The market incurred total net claims of £4.6 billion in the six months to 30 June, a fall of almost a third compared with the same period last year, when events such as flooding in Australia and Thailand and earthquakes in Japan and New Zealand pushed it into the red.
Lloyd’s is made up of 88 underwriting syndicates, managed by firms such as Amlin, Catlin and Hiscox.

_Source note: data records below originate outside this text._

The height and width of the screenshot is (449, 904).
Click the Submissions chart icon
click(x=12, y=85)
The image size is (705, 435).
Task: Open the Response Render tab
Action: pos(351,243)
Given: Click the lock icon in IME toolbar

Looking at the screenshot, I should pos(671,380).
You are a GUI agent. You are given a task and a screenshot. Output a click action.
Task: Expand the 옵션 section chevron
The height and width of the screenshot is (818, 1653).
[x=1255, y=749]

It posted a profit of £1.5bn for the first half, in sharp contrast to the loss of £697 million it suffered a year ago.
Chief executive Richard Ward said: “This is a welcome return to profit, after a six-month period that could not be in greater contrast to the first half of 2011.

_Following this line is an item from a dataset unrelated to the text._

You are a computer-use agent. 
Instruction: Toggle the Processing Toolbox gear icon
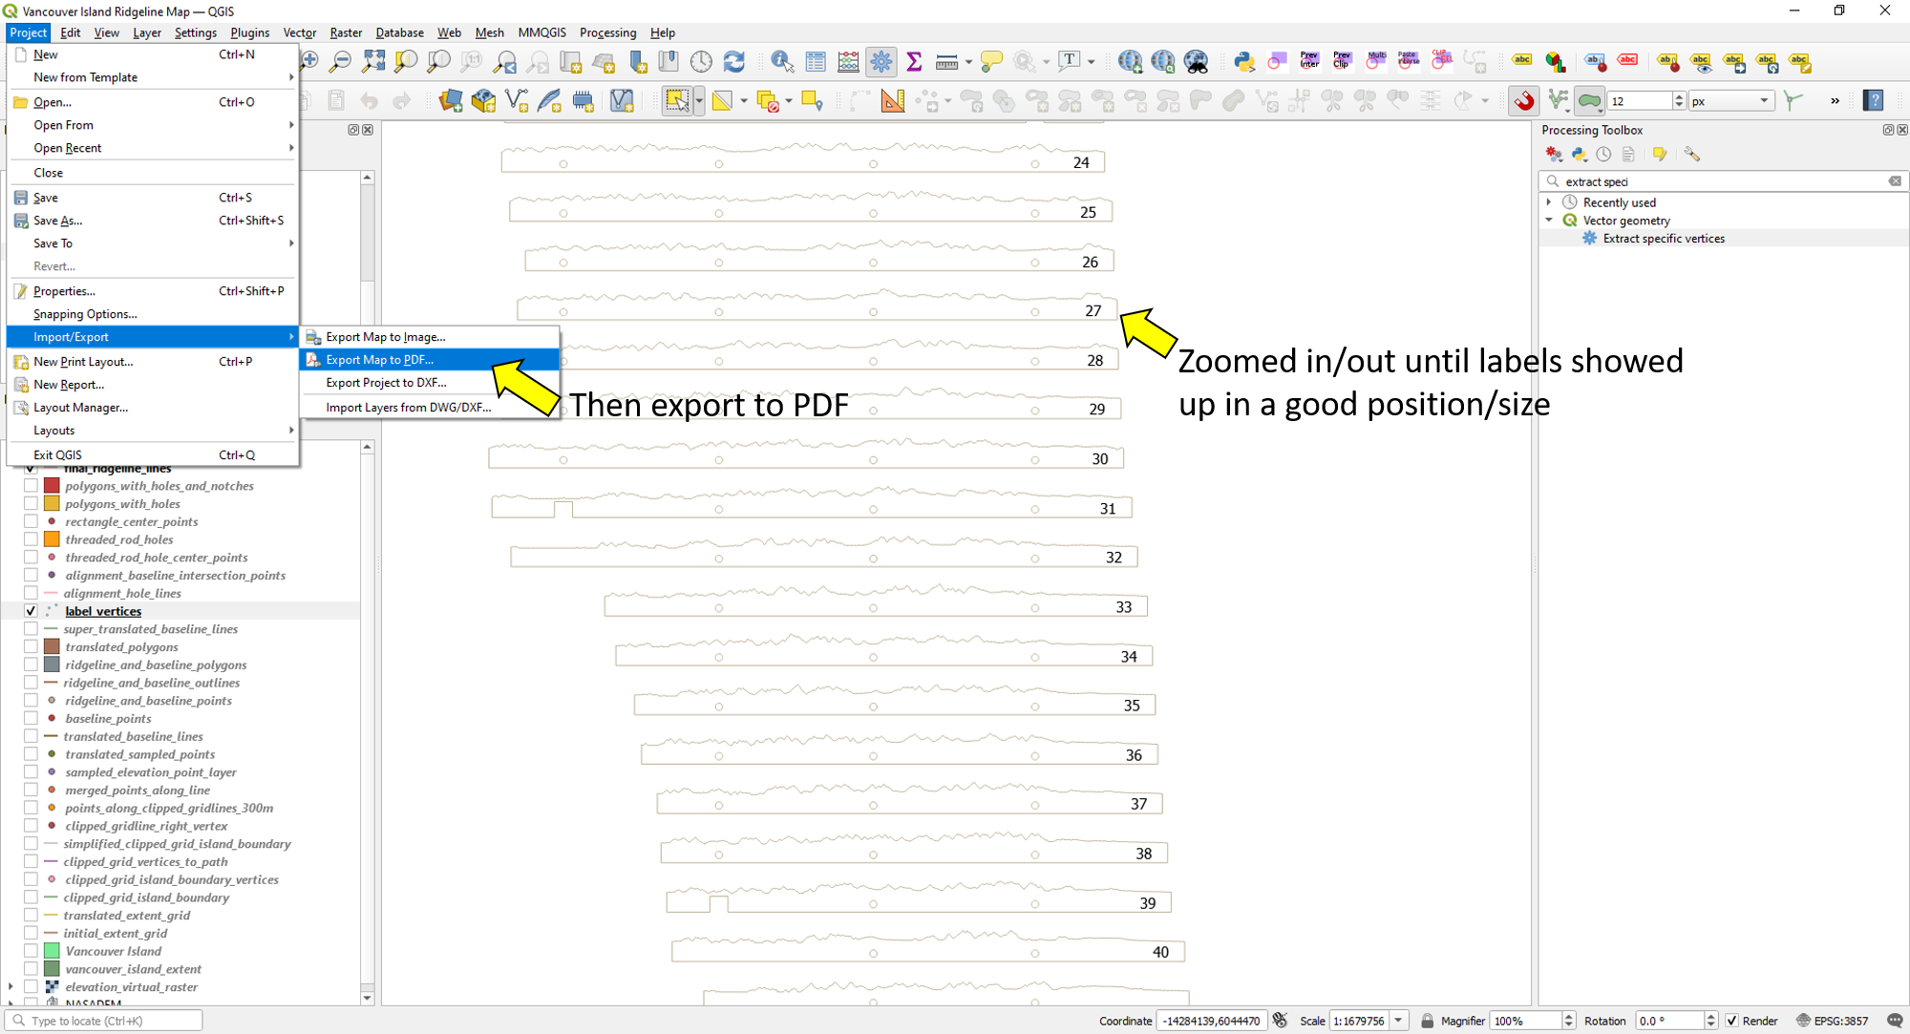[x=881, y=62]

“It is testament to the market’s disciplined underwriting that, in the face of continuing low premium rates, coupled with low interest rates and the most challenging economic climate for a generation, it is able to return the strongest half-year result in five years.”
Lloyd’s, which traces its roots back 324 years to a London coffee house where merchants met to insure ships, covers businesses worldwide against large-scale risks.
Catastrophes during the first half of the year included the capsizing of the Costa Concordia cruise liner, in which 32 people were killed, and drought-related crop losses in the US, but claims for these incidents fell below those generated by last year’s earthquakes and floods.
Chairman John Nelson said: “The Lloyd’s market is well positioned to take advantage of opportunities both home and abroad.”